Discovering, testing, and deploying a variety of foundation models on Google Cloud.
→Use Vertex AI Model Garden as the central catalog for Google’s proprietary models (Gemini), open-source models (Llama, Mistral), and partner models.
Why: Model Garden is the unified entry point for accessing a curated set of foundation models, simplifying discovery and deployment within an enterprise-grade environment.
Reference↗
An AI assistant needs to answer questions about frequently changing information, like product inventory or recent news.
→Implement a Retrieval-Augmented Generation (RAG) pattern. Connect the LLM to an external, up-to-date knowledge base (e.g., a database, document store).
Why: RAG allows the model to access real-time information at inference time, overcoming its knowledge cutoff and providing accurate, current answers.
Building an enterprise search engine or a conversational AI agent grounded in company data.
→Use Vertex AI Search and Conversation (part of Agent Builder). Point it to your data sources (websites, documents) to create a search app or chatbot.
Why: This is a managed, low-code solution for building grounded, enterprise-grade search and chat applications, significantly reducing development complexity.
A model needs to learn a highly specialized skill, terminology, or consistent behavior that prompting alone cannot achieve.
→Perform supervised fine-tuning on a foundation model using a curated dataset of high-quality examples.
Why: Fine-tuning adapts the model’s internal weights, making it an expert in a specific domain. It is more powerful than prompting for deep specialization.
Need to customize a foundation model for a specific domain but lack the resources for full fine-tuning.
→Use a Parameter-Efficient Fine-Tuning (PEFT) method like LoRA or adapter tuning available in Vertex AI.
Why: PEFT tunes only a small fraction of the model’s parameters, achieving significant customization with drastically lower computational cost and time.
A model is failing at tasks that require complex, multi-step reasoning (e.g., math problems, logic puzzles).
→Use chain-of-thought (CoT) prompting. Instruct the model to "think step by step" before giving the final answer.
Why: CoT encourages the model to break down a problem, which has been shown to significantly improve its reasoning ability and final answer accuracy on complex tasks.
The model needs to consistently generate output in a specific format (e.g., JSON, a certain writing style).
→Use few-shot prompting. Provide 2-5 examples of the desired input-output pattern directly in the prompt.
Why: Providing examples is more effective than just describing the format. The model learns the pattern and applies it to the new request.
Choosing the right Gemini model variant for a specific use case.
→Use Gemini Pro for complex, high-quality reasoning. Use Gemini Flash for high-volume, low-latency, and cost-sensitive tasks. Use Gemini Nano for on-device applications.
Why: Selecting the right model size is a critical trade-off between capability, speed, and cost. Using the smallest model that meets the requirement is a best practice.
Applying generative AI capabilities (e.g., summarization, sentiment analysis) to data stored in a BigQuery data warehouse.
→Use BigQuery ML to call Vertex AI foundation models directly with SQL commands.
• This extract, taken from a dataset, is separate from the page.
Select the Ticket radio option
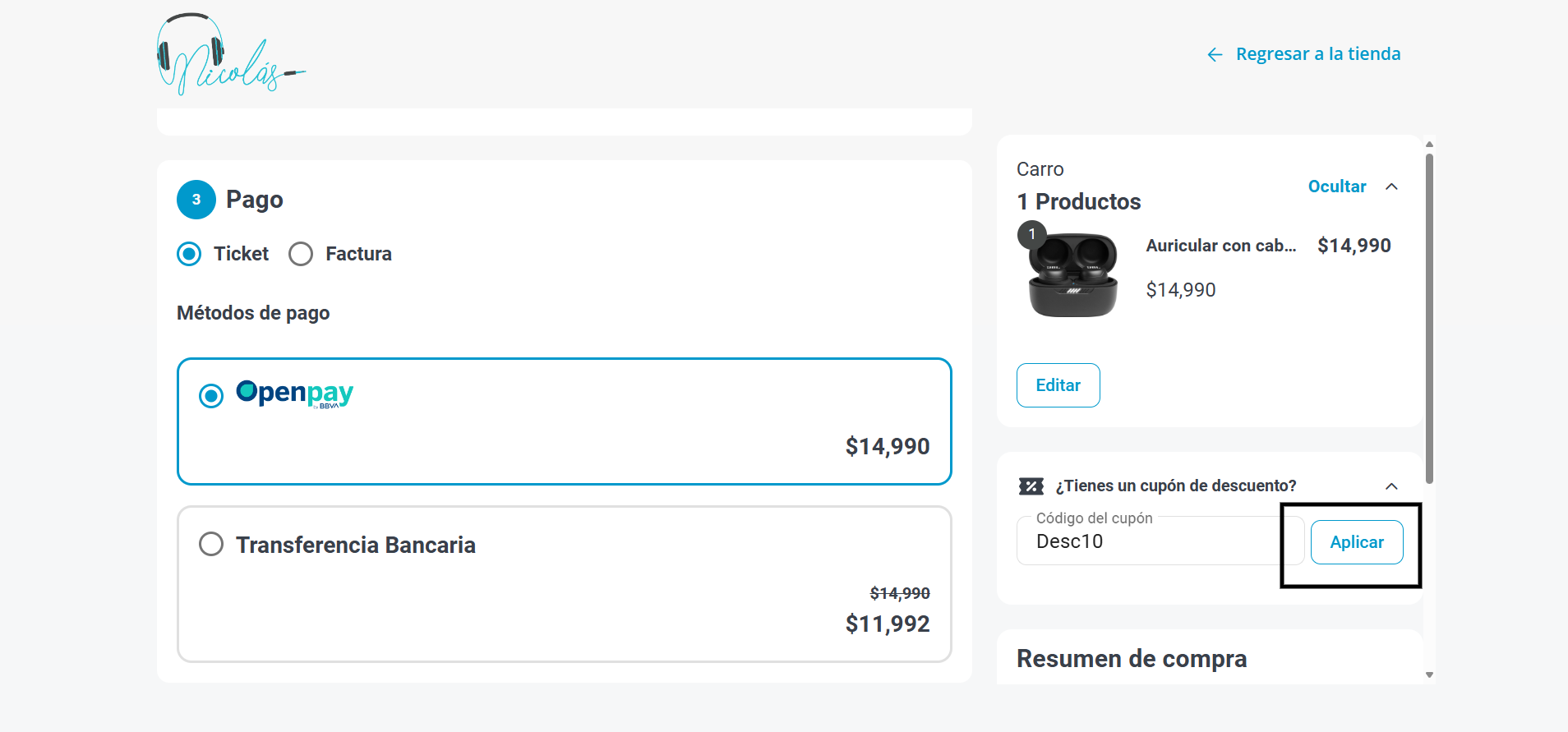 (x=189, y=254)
Process the data in place without moving it.
Why: This simplifies the architecture, improves security by keeping data within BigQuery, and allows data analysts to leverage AI using familiar SQL syntax.
Boosting productivity for business users within their existing tools like Gmail, Docs, and Sheets.
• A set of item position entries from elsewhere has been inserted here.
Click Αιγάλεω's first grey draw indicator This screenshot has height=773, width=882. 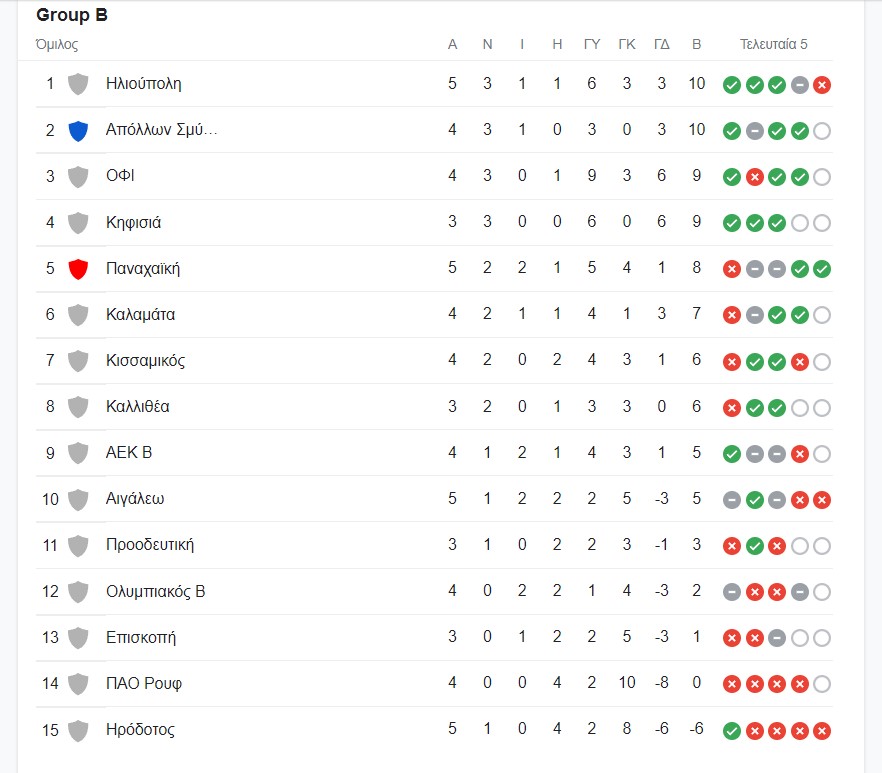(732, 499)
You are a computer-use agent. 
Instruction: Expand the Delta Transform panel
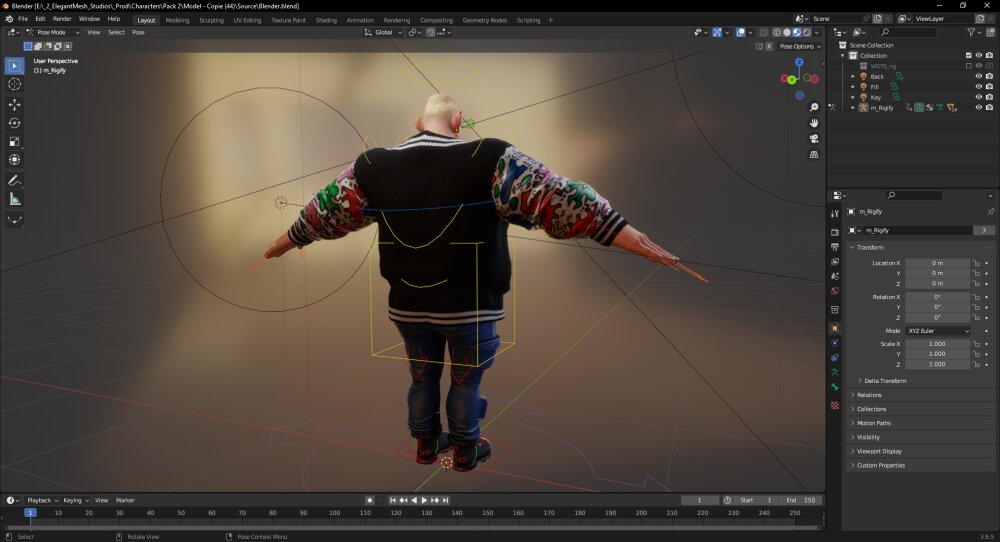(x=885, y=381)
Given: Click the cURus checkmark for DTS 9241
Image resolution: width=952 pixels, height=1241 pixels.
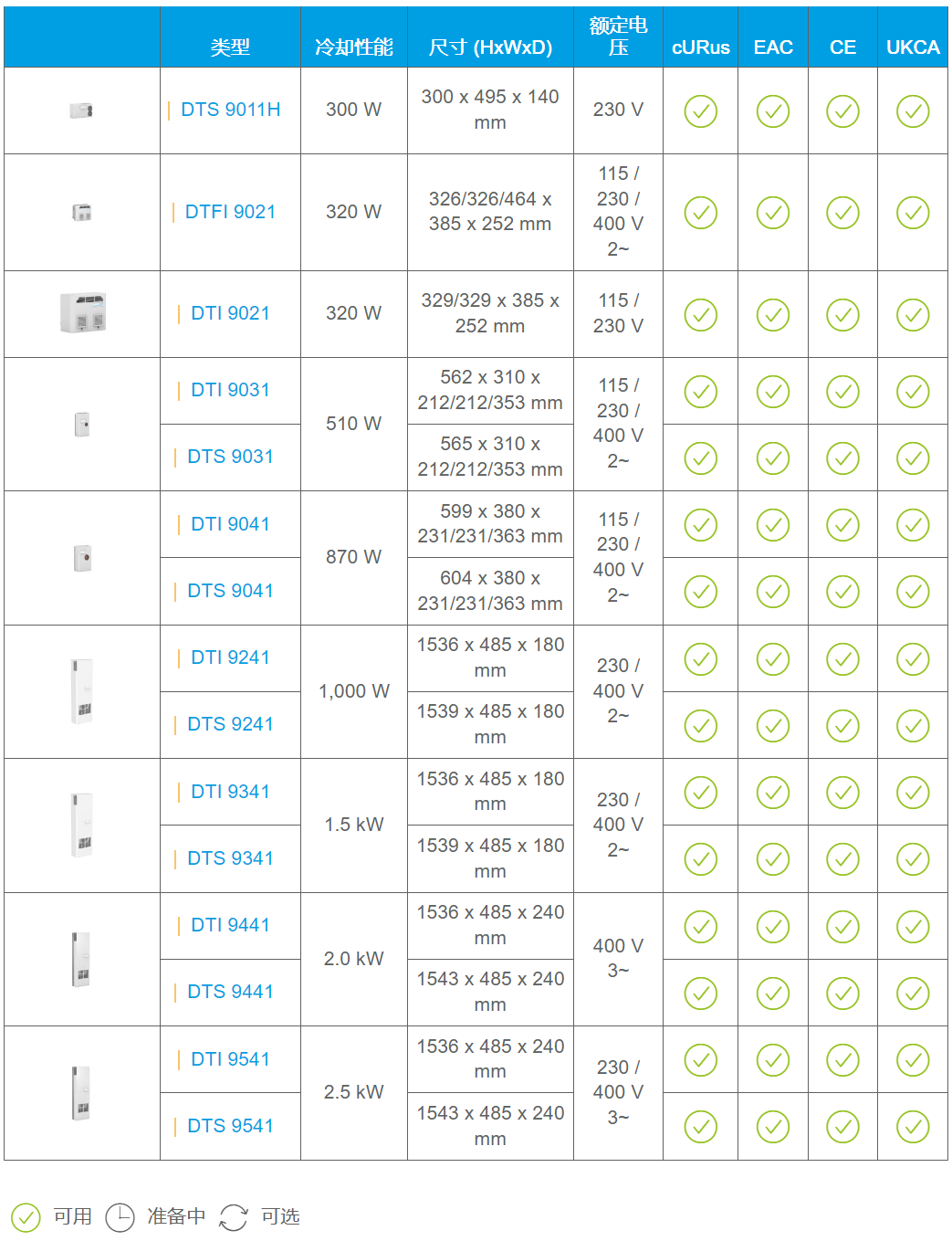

→Integrate Gemini for Google Workspace. This provides AI assistance directly inside the Workspace applications for tasks like drafting emails, summarizing documents, and analyzing data.
Why: This brings AI capabilities to users in their familiar workflow, accelerating adoption and providing immediate productivity benefits without context switching.
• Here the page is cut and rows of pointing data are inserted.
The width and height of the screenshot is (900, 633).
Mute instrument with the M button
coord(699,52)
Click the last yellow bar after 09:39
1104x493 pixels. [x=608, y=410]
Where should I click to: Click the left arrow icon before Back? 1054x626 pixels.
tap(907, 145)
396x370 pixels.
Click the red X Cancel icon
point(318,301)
Improving developer velocity and code quality.
→Provide developers with Gemini Code Assist, which integrates into IDEs to offer code completion, generation, explanation, and test creation.
Why: AI code assistants reduce time spent on boilerplate code, help understand complex codebases, and improve overall developer productivity.
Choosing the right tool for generative AI experimentation and development.
→Use Google AI Studio for quick, no-cost web-based prototyping with Gemini models via an API key. Use Vertex AI Studio for enterprise-grade development with GCP integration, security controls, and MLOps capabilities.
Why: Google AI Studio is for rapid prototyping; Vertex AI Studio is the path to production, offering enterprise security, data governance, and scalability.
An AI agent needs to adopt a specific persona, follow rules, and maintain a consistent tone across conversations.
→Define the agent's behavior using a system prompt. This instruction is provided to the model separately from the user query to guide its overall conduct.
Why: A system prompt is the most effective way to establish durable, consistent behavioral guidelines without having to repeat them in every user-facing prompt.
A solution requires a common, specific AI capability like translation, speech-to-text, or text-to-speech.
→Use the pre-trained, purpose-built APIs: Cloud Translation API, Speech-to-Text API, or Text-to-Speech API.
Why: These managed APIs are highly optimized for their specific task and are more cost-effective and simpler to implement than using a general-purpose LLM for the same function.